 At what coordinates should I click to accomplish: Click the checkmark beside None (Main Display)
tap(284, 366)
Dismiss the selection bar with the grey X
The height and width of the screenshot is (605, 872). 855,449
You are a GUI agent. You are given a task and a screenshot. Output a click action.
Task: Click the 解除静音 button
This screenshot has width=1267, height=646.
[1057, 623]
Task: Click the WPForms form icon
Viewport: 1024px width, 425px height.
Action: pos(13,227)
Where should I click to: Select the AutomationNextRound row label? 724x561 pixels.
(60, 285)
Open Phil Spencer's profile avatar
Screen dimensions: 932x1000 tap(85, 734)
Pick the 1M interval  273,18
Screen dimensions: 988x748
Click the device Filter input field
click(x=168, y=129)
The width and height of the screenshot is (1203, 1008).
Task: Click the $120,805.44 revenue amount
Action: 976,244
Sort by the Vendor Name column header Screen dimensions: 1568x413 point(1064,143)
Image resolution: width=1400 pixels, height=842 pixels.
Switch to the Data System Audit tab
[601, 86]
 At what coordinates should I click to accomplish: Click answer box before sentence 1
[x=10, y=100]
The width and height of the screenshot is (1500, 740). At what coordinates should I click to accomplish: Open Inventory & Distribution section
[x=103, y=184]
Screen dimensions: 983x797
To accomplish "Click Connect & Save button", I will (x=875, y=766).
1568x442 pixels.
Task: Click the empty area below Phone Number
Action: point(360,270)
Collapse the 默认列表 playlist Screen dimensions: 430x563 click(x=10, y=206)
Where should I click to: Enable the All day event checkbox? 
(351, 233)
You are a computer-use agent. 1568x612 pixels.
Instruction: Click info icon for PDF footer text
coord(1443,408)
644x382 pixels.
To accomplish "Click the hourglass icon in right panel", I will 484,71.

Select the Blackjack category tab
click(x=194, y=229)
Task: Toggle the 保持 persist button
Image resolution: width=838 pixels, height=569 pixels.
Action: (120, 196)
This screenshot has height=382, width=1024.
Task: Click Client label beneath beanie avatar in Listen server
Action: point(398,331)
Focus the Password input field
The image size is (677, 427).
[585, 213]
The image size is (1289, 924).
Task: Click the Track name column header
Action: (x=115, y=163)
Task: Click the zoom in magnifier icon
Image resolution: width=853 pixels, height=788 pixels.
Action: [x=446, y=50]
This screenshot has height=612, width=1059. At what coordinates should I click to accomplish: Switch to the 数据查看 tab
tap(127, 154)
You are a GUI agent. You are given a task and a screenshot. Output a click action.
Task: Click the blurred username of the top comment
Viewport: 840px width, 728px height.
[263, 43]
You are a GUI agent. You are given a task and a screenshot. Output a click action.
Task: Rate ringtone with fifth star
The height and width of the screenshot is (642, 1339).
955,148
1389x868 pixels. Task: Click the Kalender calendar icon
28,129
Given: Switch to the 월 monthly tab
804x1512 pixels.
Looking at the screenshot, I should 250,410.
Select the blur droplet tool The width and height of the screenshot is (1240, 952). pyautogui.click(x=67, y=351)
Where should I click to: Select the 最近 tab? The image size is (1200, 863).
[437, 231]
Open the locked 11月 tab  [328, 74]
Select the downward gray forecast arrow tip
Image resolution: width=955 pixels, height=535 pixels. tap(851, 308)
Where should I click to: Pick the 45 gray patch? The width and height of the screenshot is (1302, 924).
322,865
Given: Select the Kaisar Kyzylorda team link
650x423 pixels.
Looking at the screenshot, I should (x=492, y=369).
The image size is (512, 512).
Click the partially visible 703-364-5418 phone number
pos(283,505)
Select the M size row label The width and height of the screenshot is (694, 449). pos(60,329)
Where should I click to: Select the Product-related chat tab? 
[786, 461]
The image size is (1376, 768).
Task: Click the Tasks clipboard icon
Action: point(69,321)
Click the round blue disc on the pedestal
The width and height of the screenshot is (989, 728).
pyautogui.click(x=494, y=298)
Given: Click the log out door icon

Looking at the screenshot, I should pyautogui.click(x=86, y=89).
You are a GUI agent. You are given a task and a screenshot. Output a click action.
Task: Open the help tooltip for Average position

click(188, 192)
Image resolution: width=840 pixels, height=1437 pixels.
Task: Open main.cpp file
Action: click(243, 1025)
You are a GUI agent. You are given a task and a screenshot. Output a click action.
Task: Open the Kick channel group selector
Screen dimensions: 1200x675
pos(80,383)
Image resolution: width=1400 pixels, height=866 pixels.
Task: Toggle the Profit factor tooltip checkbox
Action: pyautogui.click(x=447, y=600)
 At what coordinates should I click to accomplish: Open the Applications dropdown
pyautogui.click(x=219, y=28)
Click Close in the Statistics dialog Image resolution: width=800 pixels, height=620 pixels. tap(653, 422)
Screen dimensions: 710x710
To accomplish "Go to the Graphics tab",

**********

> What the task requires: Your task is to reproduce the records in full, without any alteration.

> Result of the task:
 At what coordinates should I click to accomplish: Click the checkmark beside None (Main Display)
tap(284, 366)
Dismiss the selection bar with the grey X
The height and width of the screenshot is (605, 872). 855,449
You are a GUI agent. You are given a task and a screenshot. Output a click action.
Task: Click the 解除静音 button
This screenshot has width=1267, height=646.
[1057, 623]
Task: Click the WPForms form icon
Viewport: 1024px width, 425px height.
Action: pos(13,227)
Where should I click to: Select the AutomationNextRound row label? 724x561 pixels.
(60, 285)
Open Phil Spencer's profile avatar
Screen dimensions: 932x1000 tap(85, 734)
Pick the 1M interval  273,18
Screen dimensions: 988x748
Click the device Filter input field
click(x=168, y=129)
The width and height of the screenshot is (1203, 1008).
Task: Click the $120,805.44 revenue amount
Action: 976,244
Sort by the Vendor Name column header Screen dimensions: 1568x413 point(1064,143)
Image resolution: width=1400 pixels, height=842 pixels.
Switch to the Data System Audit tab
[601, 86]
 At what coordinates should I click to accomplish: Click answer box before sentence 1
[x=10, y=100]
The width and height of the screenshot is (1500, 740). At what coordinates should I click to accomplish: Open Inventory & Distribution section
[x=103, y=184]
Screen dimensions: 983x797
To accomplish "Click Connect & Save button", I will (x=875, y=766).
1568x442 pixels.
Task: Click the empty area below Phone Number
Action: point(360,270)
Collapse the 默认列表 playlist Screen dimensions: 430x563 click(x=10, y=206)
Where should I click to: Enable the All day event checkbox? 
(351, 233)
You are a computer-use agent. 1568x612 pixels.
Instruction: Click info icon for PDF footer text
coord(1443,408)
644x382 pixels.
To accomplish "Click the hourglass icon in right panel", I will 484,71.

Select the Blackjack category tab
click(x=194, y=229)
Task: Toggle the 保持 persist button
Image resolution: width=838 pixels, height=569 pixels.
Action: (120, 196)
This screenshot has height=382, width=1024.
Task: Click Client label beneath beanie avatar in Listen server
Action: point(398,331)
Focus the Password input field
The image size is (677, 427).
[585, 213]
The image size is (1289, 924).
Task: Click the Track name column header
Action: (x=115, y=163)
Task: Click the zoom in magnifier icon
Image resolution: width=853 pixels, height=788 pixels.
Action: [x=446, y=50]
This screenshot has height=612, width=1059. At what coordinates should I click to accomplish: Switch to the 数据查看 tab
tap(127, 154)
You are a GUI agent. You are given a task and a screenshot. Output a click action.
Task: Click the blurred username of the top comment
Viewport: 840px width, 728px height.
[263, 43]
You are a GUI agent. You are given a task and a screenshot. Output a click action.
Task: Rate ringtone with fifth star
The height and width of the screenshot is (642, 1339).
955,148
1389x868 pixels. Task: Click the Kalender calendar icon
28,129
Given: Switch to the 월 monthly tab
804x1512 pixels.
Looking at the screenshot, I should 250,410.
Select the blur droplet tool The width and height of the screenshot is (1240, 952). pyautogui.click(x=67, y=351)
Where should I click to: Select the 最近 tab? The image size is (1200, 863).
[437, 231]
Open the locked 11月 tab  [328, 74]
Select the downward gray forecast arrow tip
Image resolution: width=955 pixels, height=535 pixels. tap(851, 308)
Where should I click to: Pick the 45 gray patch? The width and height of the screenshot is (1302, 924).
322,865
Given: Select the Kaisar Kyzylorda team link
650x423 pixels.
Looking at the screenshot, I should (x=492, y=369).
The image size is (512, 512).
Click the partially visible 703-364-5418 phone number
pos(283,505)
Select the M size row label The width and height of the screenshot is (694, 449). pos(60,329)
Where should I click to: Select the Product-related chat tab? 
[786, 461]
The image size is (1376, 768).
Task: Click the Tasks clipboard icon
Action: point(69,321)
Click the round blue disc on the pedestal
The width and height of the screenshot is (989, 728).
pyautogui.click(x=494, y=298)
Given: Click the log out door icon

Looking at the screenshot, I should pyautogui.click(x=86, y=89).
You are a GUI agent. You are given a task and a screenshot. Output a click action.
Task: Open the help tooltip for Average position

click(188, 192)
Image resolution: width=840 pixels, height=1437 pixels.
Task: Open main.cpp file
Action: click(243, 1025)
You are a GUI agent. You are given a task and a screenshot. Output a click action.
Task: Open the Kick channel group selector
Screen dimensions: 1200x675
pos(80,383)
Image resolution: width=1400 pixels, height=866 pixels.
Task: Toggle the Profit factor tooltip checkbox
Action: pyautogui.click(x=447, y=600)
 At what coordinates should I click to accomplish: Open the Applications dropdown
pyautogui.click(x=219, y=28)
Click Close in the Statistics dialog Image resolution: width=800 pixels, height=620 pixels. tap(653, 422)
Screen dimensions: 710x710
To accomplish "Go to the Graphics tab",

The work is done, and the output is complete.